-- EXERCISE GOAL --
The copy you return must match the listing word for word and carry no pictures.

..........

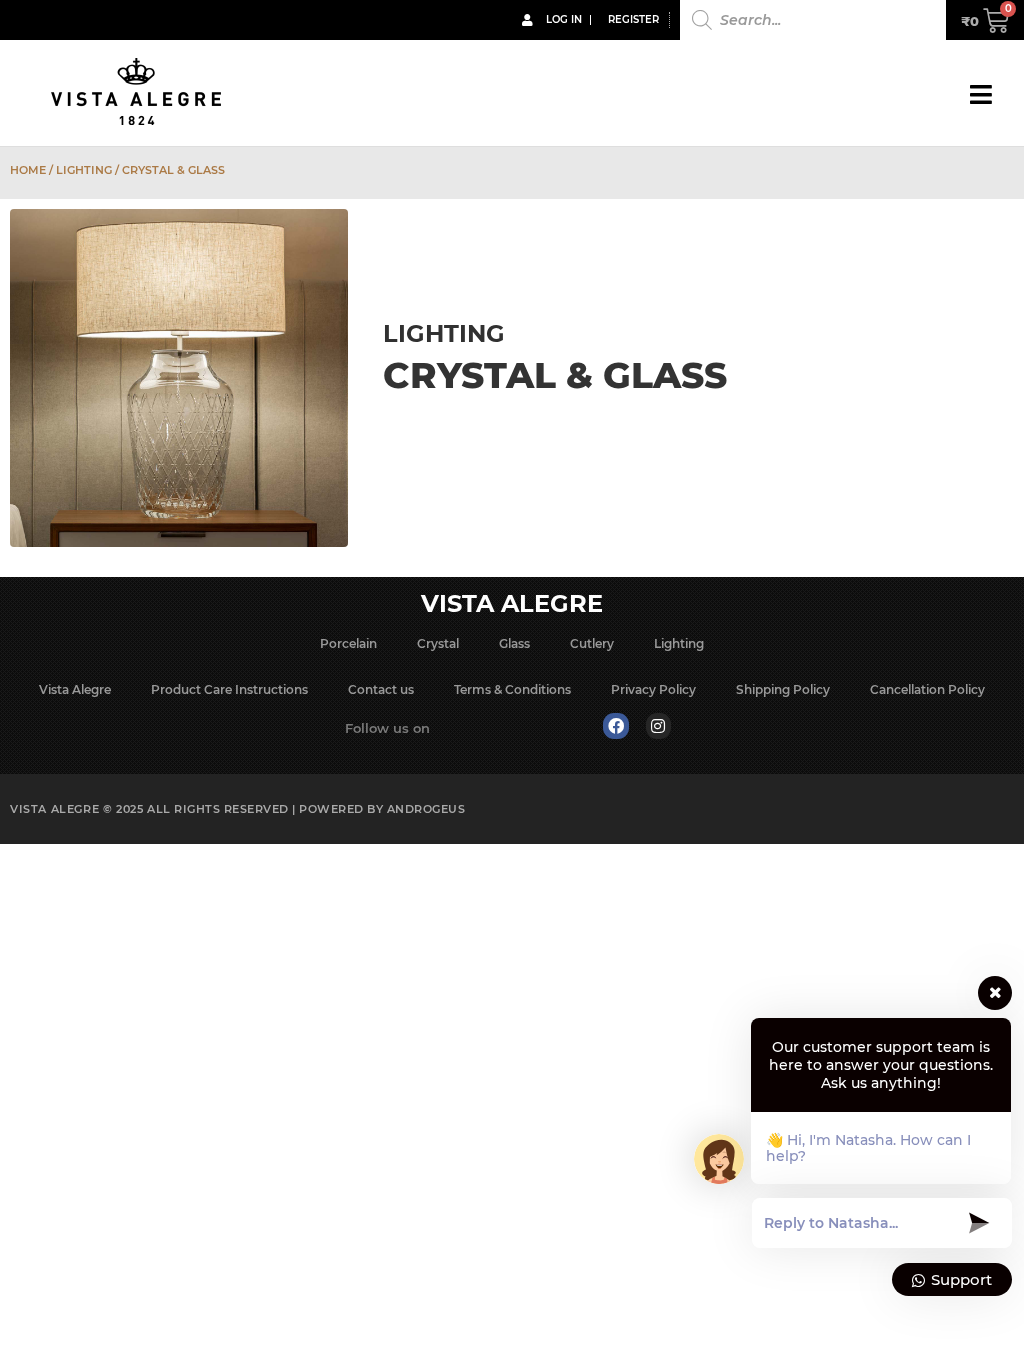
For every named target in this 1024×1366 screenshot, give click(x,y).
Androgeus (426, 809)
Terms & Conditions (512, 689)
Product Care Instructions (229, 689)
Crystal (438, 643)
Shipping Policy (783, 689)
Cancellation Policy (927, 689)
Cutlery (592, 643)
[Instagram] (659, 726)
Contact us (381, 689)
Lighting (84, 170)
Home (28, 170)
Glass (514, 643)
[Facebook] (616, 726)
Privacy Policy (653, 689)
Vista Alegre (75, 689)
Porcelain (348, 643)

..........

-- RESPONSE --
For every named target in this 1024×1366 screenshot, give click(x,y).
Androgeus (426, 809)
Terms & Conditions (512, 689)
Product Care Instructions (229, 689)
Crystal (438, 643)
Shipping Policy (783, 689)
Cancellation Policy (927, 689)
Cutlery (592, 643)
[Instagram] (659, 726)
Contact us (381, 689)
Lighting (84, 170)
Home (28, 170)
Glass (514, 643)
[Facebook] (616, 726)
Privacy Policy (653, 689)
Vista Alegre (75, 689)
Porcelain (348, 643)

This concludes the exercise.